UN EXPLOIT CHINOIS OU L'ALUNISSAGE

SUR LA FACE CACHEE DE LA LUNE

Une première: la Chine vient de réussir le premier alunissage sur la face cachée de la Lune.

Le rover de la mission Chang'e 4, qui avait quitté la Terre le 8 décembre, s'est posé sans encombre à 10 h 26, heure de Pékin, a indiqué l'Administration spatiale nationale chinoise dans un communiqué de presse.

Il a atterri dans le cratère Von Kármán à 177,6 degrés de longitude est et à 45,5 degrés de latitude sud. Large de 186 kilomètres, ce cratère est situé dans le bassin Aitken, un ancien cratère d'impact d'une largeur de 2.500 kilomètres et d'une profondeur de 12 kilomètres.

Une prouesse technologique

C'est un exploit technologique pour la Chine, premier pays à réussir un alunissage sur la face cachée.

La face cachée est montagneuse et accidentée, parsemée de cratères, alors que la face visible offre de nombreuses surfaces planes pour se poser. Chang’e 4 – du nom de la déesse de la Lune dans la mythologie chinoise – a été envoyé dans une région du pôle sud de l’astre lunaire, le Bassin Aitken, dont le terrain est complexe et escarpé.

Ni les États-Unis ni la Russie et encore moins l'Europe ont exploré depuis le sol cette partie méconnue de la Lune même si des sondes en orbite autour de la Lune l'ont survolée et ont cartographié la totalité de sa surface.

Un autre défi consiste à parvenir à communiquer avec le robot lunaire : la face cachée étant toujours orientée dans le sens opposé à la Terre, il n’y a pas de « ligne de mire » directe pour transmettre les signaux, sauf à installer un relais.

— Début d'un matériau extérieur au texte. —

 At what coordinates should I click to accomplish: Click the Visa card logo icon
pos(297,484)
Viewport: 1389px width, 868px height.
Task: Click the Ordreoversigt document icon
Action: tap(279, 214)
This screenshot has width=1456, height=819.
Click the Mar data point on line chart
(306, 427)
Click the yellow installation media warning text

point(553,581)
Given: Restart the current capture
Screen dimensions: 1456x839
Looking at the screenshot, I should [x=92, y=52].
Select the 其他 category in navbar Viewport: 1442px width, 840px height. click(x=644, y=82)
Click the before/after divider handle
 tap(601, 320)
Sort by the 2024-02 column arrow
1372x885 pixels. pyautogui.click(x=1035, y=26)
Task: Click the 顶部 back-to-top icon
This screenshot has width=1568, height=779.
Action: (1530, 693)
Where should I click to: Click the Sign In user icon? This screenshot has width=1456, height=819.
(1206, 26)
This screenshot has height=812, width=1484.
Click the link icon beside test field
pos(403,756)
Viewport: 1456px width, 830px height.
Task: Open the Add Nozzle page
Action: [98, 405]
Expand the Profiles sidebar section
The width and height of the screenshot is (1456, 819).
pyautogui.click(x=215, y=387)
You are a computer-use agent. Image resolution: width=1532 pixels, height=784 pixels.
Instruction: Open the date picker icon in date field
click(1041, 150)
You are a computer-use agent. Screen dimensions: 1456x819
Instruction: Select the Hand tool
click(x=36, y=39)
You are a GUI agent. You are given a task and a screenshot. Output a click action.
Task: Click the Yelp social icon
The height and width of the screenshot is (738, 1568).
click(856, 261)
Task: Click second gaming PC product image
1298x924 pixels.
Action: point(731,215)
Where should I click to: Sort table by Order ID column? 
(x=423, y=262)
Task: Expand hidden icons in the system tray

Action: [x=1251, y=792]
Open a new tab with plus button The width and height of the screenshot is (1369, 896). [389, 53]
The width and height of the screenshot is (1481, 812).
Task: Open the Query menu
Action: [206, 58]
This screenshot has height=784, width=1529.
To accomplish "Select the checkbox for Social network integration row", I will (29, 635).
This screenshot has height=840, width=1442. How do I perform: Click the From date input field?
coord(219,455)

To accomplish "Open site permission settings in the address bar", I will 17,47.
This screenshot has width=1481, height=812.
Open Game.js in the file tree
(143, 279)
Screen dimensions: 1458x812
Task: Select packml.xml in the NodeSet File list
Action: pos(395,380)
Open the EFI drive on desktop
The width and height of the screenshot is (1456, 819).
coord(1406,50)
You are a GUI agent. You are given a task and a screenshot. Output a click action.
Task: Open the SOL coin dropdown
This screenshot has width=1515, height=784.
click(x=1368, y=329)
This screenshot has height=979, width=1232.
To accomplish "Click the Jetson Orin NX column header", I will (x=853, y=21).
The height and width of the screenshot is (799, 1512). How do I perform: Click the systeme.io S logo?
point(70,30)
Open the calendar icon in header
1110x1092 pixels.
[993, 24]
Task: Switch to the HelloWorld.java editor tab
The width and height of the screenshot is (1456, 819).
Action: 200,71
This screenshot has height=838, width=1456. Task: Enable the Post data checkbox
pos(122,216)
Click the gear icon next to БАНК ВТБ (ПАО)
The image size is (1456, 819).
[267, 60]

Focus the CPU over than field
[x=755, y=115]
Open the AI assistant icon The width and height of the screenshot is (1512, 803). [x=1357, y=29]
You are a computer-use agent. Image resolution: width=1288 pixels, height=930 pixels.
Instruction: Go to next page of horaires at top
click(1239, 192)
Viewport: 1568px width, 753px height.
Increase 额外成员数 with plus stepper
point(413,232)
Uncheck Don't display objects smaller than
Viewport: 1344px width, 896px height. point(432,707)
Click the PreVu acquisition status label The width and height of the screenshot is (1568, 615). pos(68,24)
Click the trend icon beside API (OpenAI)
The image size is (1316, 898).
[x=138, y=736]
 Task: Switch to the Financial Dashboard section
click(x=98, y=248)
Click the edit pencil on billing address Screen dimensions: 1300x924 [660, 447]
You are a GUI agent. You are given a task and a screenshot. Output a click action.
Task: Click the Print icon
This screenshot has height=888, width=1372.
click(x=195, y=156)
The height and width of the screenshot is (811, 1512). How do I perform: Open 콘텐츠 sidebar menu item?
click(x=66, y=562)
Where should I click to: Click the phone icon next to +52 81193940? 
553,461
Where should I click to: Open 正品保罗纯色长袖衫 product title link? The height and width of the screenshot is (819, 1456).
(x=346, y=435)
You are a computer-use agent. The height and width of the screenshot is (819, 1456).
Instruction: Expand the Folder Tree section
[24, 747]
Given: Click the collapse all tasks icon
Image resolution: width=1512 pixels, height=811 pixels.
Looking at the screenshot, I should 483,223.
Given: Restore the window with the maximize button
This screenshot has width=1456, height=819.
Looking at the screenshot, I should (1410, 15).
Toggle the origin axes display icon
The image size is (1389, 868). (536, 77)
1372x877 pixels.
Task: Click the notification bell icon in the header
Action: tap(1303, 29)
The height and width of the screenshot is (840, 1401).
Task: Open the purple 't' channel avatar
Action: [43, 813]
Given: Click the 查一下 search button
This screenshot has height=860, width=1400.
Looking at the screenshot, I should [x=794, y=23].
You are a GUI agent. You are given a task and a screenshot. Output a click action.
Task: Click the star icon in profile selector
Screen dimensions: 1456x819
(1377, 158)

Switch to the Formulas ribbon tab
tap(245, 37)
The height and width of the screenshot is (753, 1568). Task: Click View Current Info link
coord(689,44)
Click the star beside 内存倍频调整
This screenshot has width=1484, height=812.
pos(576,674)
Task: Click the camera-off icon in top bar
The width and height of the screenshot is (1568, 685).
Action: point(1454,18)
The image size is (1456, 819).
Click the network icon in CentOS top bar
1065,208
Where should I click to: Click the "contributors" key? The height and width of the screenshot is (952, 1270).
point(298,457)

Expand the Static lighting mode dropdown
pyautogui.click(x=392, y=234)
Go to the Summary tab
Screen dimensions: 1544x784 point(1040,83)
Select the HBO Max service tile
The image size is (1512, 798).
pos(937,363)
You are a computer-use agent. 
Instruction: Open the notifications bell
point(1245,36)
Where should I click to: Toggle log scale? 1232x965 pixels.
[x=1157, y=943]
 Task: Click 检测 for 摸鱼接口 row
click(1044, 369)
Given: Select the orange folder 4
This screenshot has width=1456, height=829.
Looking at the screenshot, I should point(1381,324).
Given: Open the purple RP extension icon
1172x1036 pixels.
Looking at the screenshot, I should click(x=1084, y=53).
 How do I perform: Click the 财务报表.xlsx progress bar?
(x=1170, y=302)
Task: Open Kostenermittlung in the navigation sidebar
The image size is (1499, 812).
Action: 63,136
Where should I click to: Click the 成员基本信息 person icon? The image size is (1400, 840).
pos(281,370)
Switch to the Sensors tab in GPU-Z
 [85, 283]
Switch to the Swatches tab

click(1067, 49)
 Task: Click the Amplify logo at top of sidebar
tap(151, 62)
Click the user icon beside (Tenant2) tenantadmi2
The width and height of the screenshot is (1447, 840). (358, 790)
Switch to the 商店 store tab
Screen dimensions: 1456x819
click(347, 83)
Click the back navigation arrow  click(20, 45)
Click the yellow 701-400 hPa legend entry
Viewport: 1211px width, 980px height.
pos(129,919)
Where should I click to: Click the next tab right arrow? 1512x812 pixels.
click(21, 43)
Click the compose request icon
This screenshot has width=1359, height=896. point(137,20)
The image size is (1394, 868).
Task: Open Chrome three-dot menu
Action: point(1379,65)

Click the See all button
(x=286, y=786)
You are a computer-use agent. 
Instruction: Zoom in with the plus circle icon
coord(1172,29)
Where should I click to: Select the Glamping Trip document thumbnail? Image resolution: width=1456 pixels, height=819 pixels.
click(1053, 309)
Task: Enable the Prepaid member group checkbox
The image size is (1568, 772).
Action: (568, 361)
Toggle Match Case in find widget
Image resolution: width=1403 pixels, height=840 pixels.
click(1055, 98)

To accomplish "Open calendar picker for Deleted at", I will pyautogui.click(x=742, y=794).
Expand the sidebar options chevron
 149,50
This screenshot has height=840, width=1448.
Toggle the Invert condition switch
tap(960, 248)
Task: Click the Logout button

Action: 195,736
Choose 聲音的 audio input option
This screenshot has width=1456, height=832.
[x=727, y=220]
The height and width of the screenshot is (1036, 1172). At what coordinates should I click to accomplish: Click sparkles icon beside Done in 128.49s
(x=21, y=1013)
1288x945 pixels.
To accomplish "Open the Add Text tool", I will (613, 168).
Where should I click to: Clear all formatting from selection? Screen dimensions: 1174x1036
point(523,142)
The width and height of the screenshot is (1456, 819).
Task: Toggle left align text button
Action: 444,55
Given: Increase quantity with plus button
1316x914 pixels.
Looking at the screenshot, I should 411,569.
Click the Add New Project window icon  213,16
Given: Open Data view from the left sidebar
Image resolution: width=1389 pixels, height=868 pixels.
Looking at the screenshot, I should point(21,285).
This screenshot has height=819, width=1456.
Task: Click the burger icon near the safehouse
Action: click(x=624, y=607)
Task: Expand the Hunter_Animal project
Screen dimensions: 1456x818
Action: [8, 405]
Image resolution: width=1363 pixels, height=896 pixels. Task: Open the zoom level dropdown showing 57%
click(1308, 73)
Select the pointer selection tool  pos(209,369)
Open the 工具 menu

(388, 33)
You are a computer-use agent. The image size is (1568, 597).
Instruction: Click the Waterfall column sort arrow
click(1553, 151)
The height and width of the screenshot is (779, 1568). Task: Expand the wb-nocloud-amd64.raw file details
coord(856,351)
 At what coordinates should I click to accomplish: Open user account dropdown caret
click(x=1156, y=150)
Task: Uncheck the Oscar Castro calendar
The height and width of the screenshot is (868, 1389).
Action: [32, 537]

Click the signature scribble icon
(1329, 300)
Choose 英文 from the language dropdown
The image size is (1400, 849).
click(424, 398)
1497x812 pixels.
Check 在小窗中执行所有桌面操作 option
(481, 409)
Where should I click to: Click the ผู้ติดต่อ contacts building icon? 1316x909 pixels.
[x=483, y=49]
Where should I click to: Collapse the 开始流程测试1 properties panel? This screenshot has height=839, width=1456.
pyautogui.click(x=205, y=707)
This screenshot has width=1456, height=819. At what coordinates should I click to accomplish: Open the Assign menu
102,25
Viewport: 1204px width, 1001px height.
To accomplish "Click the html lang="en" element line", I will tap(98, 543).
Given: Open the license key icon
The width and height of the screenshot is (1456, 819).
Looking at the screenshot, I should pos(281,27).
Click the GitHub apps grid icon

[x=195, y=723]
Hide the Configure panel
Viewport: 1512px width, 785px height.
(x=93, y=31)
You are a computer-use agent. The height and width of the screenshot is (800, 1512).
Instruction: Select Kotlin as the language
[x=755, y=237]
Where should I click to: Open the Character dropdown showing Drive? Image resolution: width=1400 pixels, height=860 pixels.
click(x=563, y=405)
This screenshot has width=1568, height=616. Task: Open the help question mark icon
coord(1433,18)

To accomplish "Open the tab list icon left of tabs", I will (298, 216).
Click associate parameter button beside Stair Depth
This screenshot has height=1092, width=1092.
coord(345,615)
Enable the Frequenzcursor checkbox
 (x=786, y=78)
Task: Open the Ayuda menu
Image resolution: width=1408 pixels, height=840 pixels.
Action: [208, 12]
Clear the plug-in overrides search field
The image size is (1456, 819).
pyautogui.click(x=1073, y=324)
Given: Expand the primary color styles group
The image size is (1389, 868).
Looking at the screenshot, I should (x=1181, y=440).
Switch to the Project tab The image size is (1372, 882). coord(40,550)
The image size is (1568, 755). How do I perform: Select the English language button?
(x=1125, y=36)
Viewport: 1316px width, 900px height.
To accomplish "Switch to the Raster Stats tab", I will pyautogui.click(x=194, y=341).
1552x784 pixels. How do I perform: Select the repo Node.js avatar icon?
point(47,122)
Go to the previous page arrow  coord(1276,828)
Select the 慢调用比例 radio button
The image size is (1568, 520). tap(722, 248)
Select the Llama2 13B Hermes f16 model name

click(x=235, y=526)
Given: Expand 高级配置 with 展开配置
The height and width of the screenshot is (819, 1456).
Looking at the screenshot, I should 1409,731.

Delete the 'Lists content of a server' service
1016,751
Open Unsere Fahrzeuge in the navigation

À cet effet, les ingénieurs chinois avaient donc lancé en mai un satellite baptisé Queqiao (« Le Pont de la pie »), positionné en orbite lunaire, de façon à relayer les ordres et les données échangées entre la Terre et le module.

La Chine utilisera donc le satellite de relais Queqiao en orbite autour du deuxième point de Lagrange (L2) du système Terre-Lune situé à environ 455.000 kilomètres de notre Planète.

Comme Chang'e 3, le rover Chang'e 4 est doté d'une caméra panoramique et d'un radar pour sonder le sous-sol. Il embarque en plus un spectromètre imageur dans le visible et le proche infrarouge.

Un grand intérêt scientifique

Cette région méconnue de la Lune présente un grand intérêt scientifique : elle pourrait contenir des matériaux exposés provenant du manteau supérieur de la Lune.

Ainsi le rover permettra l'étude de l'impact des vents solaires sur la surface lunaire pendant au minimum trois mois.

Une expérience dans le domaine biologique, que 28 universités chinoises ont élaborée, sera également menée.

Des graines d'Arabidopsis, de pommes de terre, de tomates seront plantées pour voir si elles émettent de l'oxygène par photosynthèse.

Le rover a aussi envoyé ses premières images qui sont historiques.

Des clichés inédits donc car les premiers pris depuis la surface de la face cachée de la Lune.

Les ambitions affichées de la Chine

Avec cet exploit, Pékin s’affirme comme une grande puissance spatiale mais l'agence spatiale chinoise, à la pointe de l'exploration robotique de la Lune, ne compte pas en rester là.

Après Chang'e 4, la Chine prévoit une autre mission sur la face cachée mais pour y rapporter des échantillons lunaires, ce qui n'a plus été fait depuis la mission habitée Apollo de la Nasa.

Trois autres missions robotiques sont également planifiées à destination des pôles lunaires.

Au-delà de ces missions robotiques, le géant asiatique, qui a par ailleurs dévoilé en novembre 2018 une réplique de sa première grande station spatiale (»Palais céleste »), projette de la rendre opérationnelle aux alentours de 2022.

Elle deviendrait la seule station à évoluer dans l’espace après la retraite programmée en 2024 de la station spatiale internationale (ISS) – qui associe États-Unis, Russie, Europe, Japon et Canada.

La Lune, poste avancé pour l’espace

Tout pays qui commence l’exploration spatiale commence par la Lune, destination accessible, alors que Mars est lointaine et coûte cher. La lune apparaît maintenant comme la première étape pour des habitats spatiaux

La Nasa, elle aussi, étudie l’idée d’un « portail en orbite lunaire » (l’ancien « Deep Space Gateway »), qui transformerait la Lune en avant-poste de la conquête d’autres planètes. Un avant-poste lunaire qui pourrait servir de « point relais » menant à Mars.